* Stored records
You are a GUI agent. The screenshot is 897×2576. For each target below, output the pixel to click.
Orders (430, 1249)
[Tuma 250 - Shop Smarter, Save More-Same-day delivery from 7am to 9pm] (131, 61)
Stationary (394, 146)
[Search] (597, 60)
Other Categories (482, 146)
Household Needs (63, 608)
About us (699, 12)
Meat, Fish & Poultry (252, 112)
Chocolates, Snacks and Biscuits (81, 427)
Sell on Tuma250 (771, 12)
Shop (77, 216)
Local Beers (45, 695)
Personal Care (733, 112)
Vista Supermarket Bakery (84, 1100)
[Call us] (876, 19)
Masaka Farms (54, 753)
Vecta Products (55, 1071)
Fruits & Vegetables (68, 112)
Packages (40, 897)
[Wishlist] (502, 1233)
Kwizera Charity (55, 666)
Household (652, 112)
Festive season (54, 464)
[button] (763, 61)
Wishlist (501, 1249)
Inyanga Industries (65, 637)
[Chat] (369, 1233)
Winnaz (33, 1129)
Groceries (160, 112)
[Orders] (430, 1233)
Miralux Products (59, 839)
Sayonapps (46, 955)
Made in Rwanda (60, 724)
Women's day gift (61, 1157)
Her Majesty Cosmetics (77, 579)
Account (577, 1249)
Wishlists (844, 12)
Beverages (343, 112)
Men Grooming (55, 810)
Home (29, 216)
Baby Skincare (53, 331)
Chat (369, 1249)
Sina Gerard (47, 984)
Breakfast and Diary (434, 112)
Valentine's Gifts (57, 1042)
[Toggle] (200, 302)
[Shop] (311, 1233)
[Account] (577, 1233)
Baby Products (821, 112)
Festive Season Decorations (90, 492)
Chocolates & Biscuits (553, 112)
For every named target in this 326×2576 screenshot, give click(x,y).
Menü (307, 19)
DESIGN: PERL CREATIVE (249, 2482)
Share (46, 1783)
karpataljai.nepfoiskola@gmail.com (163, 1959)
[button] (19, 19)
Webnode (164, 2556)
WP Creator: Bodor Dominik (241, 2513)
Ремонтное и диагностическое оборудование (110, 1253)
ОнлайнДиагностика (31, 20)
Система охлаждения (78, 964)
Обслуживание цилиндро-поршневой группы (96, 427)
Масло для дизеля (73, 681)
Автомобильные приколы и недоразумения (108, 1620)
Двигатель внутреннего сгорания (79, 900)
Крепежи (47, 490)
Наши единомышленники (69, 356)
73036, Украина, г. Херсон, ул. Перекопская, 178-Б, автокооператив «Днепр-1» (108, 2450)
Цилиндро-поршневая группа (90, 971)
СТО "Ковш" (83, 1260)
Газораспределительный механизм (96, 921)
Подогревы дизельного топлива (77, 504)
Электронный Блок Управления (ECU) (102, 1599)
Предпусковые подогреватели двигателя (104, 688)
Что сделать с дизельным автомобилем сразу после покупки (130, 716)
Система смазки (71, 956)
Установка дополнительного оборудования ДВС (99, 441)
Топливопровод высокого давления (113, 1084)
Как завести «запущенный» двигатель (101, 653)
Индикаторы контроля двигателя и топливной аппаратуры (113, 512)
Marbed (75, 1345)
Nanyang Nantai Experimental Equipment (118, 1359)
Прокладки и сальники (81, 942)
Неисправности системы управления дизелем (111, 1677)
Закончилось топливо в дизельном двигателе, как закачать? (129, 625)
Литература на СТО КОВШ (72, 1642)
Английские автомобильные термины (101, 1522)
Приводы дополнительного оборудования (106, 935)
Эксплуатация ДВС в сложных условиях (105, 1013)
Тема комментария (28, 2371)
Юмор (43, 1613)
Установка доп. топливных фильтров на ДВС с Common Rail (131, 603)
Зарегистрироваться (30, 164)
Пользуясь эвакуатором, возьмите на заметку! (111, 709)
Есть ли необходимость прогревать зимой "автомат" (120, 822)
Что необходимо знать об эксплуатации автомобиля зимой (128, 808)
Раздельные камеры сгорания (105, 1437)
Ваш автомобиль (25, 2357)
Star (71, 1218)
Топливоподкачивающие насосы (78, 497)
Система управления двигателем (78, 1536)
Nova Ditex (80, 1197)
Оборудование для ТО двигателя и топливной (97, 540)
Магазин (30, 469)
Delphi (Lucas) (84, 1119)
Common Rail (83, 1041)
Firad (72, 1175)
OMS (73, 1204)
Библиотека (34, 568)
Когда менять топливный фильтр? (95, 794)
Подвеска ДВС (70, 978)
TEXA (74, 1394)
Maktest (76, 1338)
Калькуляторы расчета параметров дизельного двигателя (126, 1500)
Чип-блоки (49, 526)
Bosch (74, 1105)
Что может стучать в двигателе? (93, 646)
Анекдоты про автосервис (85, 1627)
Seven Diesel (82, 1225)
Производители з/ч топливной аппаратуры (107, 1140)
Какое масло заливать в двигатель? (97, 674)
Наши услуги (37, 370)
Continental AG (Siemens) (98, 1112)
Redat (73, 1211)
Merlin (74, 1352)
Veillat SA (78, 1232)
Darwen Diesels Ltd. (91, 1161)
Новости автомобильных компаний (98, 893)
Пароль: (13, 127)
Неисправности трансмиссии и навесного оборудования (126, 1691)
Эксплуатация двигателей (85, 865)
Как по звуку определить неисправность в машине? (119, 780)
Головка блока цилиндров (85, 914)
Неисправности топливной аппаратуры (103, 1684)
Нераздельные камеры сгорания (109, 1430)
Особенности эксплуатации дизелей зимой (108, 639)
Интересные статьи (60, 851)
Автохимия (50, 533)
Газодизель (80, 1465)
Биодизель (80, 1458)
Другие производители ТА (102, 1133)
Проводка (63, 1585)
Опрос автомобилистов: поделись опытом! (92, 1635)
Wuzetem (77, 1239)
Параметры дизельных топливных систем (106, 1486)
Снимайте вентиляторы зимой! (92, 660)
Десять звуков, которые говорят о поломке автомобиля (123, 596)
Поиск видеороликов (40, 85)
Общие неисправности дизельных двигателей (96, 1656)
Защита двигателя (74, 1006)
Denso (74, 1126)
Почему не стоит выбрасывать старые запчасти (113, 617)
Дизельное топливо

* WHAT IS REQUIRED
Write each entry out again, exactly as it reads above.

* WRITTEN ANSWER
You are a GUI agent. The screenshot is 897×2576. For each target below, output the pixel to click.
Orders (430, 1249)
[Tuma 250 - Shop Smarter, Save More-Same-day delivery from 7am to 9pm] (131, 61)
Stationary (394, 146)
[Search] (597, 60)
Other Categories (482, 146)
Household Needs (63, 608)
About us (699, 12)
Meat, Fish & Poultry (252, 112)
Chocolates, Snacks and Biscuits (81, 427)
Sell on Tuma250 (771, 12)
Shop (77, 216)
Local Beers (45, 695)
Personal Care (733, 112)
Vista Supermarket Bakery (84, 1100)
[Call us] (876, 19)
Masaka Farms (54, 753)
Vecta Products (55, 1071)
Fruits & Vegetables (68, 112)
Packages (40, 897)
[Wishlist] (502, 1233)
Kwizera Charity (55, 666)
Household (652, 112)
Festive season (54, 464)
[button] (763, 61)
Wishlist (501, 1249)
Inyanga Industries (65, 637)
[Chat] (369, 1233)
Winnaz (33, 1129)
Groceries (160, 112)
[Orders] (430, 1233)
Miralux Products (59, 839)
Sayonapps (46, 955)
Made in Rwanda (60, 724)
Women's day gift (61, 1157)
Her Majesty Cosmetics (77, 579)
Account (577, 1249)
Wishlists (844, 12)
Beverages (343, 112)
Men Grooming (55, 810)
Home (29, 216)
Baby Skincare (53, 331)
Chat (369, 1249)
Sina Gerard (47, 984)
Breakfast and Diary (434, 112)
Valentine's Gifts (57, 1042)
[Toggle] (200, 302)
[Shop] (311, 1233)
[Account] (577, 1233)
Baby Products (821, 112)
Festive Season Decorations (90, 492)
Chocolates & Biscuits (553, 112)
For every named target in this 326×2576 screenshot, give click(x,y).
Menü (307, 19)
DESIGN: PERL CREATIVE (249, 2482)
Share (46, 1783)
karpataljai.nepfoiskola@gmail.com (163, 1959)
[button] (19, 19)
Webnode (164, 2556)
WP Creator: Bodor Dominik (241, 2513)
Ремонтное и диагностическое оборудование (110, 1253)
ОнлайнДиагностика (31, 20)
Система охлаждения (78, 964)
Обслуживание цилиндро-поршневой группы (96, 427)
Масло для дизеля (73, 681)
Автомобильные приколы и недоразумения (108, 1620)
Двигатель внутреннего сгорания (79, 900)
Крепежи (47, 490)
Наши единомышленники (69, 356)
73036, Украина, г. Херсон, ул. Перекопская, 178-Б, автокооператив «Днепр-1» (108, 2450)
Цилиндро-поршневая группа (90, 971)
СТО "Ковш" (83, 1260)
Газораспределительный механизм (96, 921)
Подогревы дизельного топлива (77, 504)
Электронный Блок Управления (ECU) (102, 1599)
Предпусковые подогреватели двигателя (104, 688)
Что сделать с дизельным автомобилем сразу после покупки (130, 716)
Система смазки (71, 956)
Установка дополнительного оборудования ДВС (99, 441)
Топливопровод высокого давления (113, 1084)
Как завести «запущенный» двигатель (101, 653)
Индикаторы контроля двигателя и топливной аппаратуры (113, 512)
Marbed (75, 1345)
Nanyang Nantai Experimental Equipment (118, 1359)
Прокладки и сальники (81, 942)
Неисправности системы управления дизелем (111, 1677)
Закончилось топливо в дизельном двигателе, как закачать? (129, 625)
Литература на СТО КОВШ (72, 1642)
Английские автомобильные термины (101, 1522)
Приводы дополнительного оборудования (106, 935)
Эксплуатация ДВС в сложных условиях (105, 1013)
Тема комментария (28, 2371)
Юмор (43, 1613)
Установка доп. топливных фильтров на ДВС с Common Rail (131, 603)
Зарегистрироваться (30, 164)
Пользуясь эвакуатором, возьмите на заметку! (111, 709)
Есть ли необходимость прогревать зимой "автомат" (120, 822)
Что необходимо знать об эксплуатации автомобиля зимой (128, 808)
Раздельные камеры сгорания (105, 1437)
Ваш автомобиль (25, 2357)
Star (71, 1218)
Топливоподкачивающие насосы (78, 497)
Система управления двигателем (78, 1536)
Nova Ditex (80, 1197)
Оборудование для ТО двигателя и топливной (97, 540)
Магазин (30, 469)
Delphi (Lucas) (84, 1119)
Common Rail (83, 1041)
Firad (72, 1175)
OMS (73, 1204)
Библиотека (34, 568)
Когда менять топливный фильтр? (95, 794)
Подвеска ДВС (70, 978)
TEXA (74, 1394)
Maktest (76, 1338)
Калькуляторы расчета параметров дизельного двигателя (126, 1500)
Чип-блоки (49, 526)
Bosch (74, 1105)
Что может стучать в двигателе? (93, 646)
Анекдоты про автосервис (85, 1627)
Seven Diesel (82, 1225)
Производители з/ч топливной аппаратуры (107, 1140)
Какое масло заливать в двигатель? (97, 674)
Наши услуги (37, 370)
Continental AG (Siemens) (98, 1112)
Redat (73, 1211)
Merlin (74, 1352)
Veillat SA (78, 1232)
Darwen Diesels Ltd. (91, 1161)
Новости автомобильных компаний (98, 893)
Пароль: (13, 127)
Неисправности трансмиссии и навесного оборудования (126, 1691)
Эксплуатация двигателей (85, 865)
Как по звуку определить неисправность в машине? (119, 780)
Головка блока цилиндров (85, 914)
Неисправности топливной аппаратуры (103, 1684)
Нераздельные камеры сгорания (109, 1430)
Особенности эксплуатации дизелей зимой (108, 639)
Интересные статьи (60, 851)
Автохимия (50, 533)
Газодизель (80, 1465)
Биодизель (80, 1458)
Другие производители ТА (102, 1133)
Проводка (63, 1585)
Опрос автомобилистов: поделись опытом! (92, 1635)
Wuzetem (77, 1239)
Параметры дизельных топливных систем (106, 1486)
Снимайте вентиляторы зимой! (92, 660)
Десять звуков, которые говорят о поломке автомобиля (123, 596)
Поиск видеороликов (40, 85)
Общие неисправности дизельных двигателей (96, 1656)
Защита двигателя (74, 1006)
Denso (74, 1126)
Почему не стоит выбрасывать старые запчасти (113, 617)
Дизельное топливо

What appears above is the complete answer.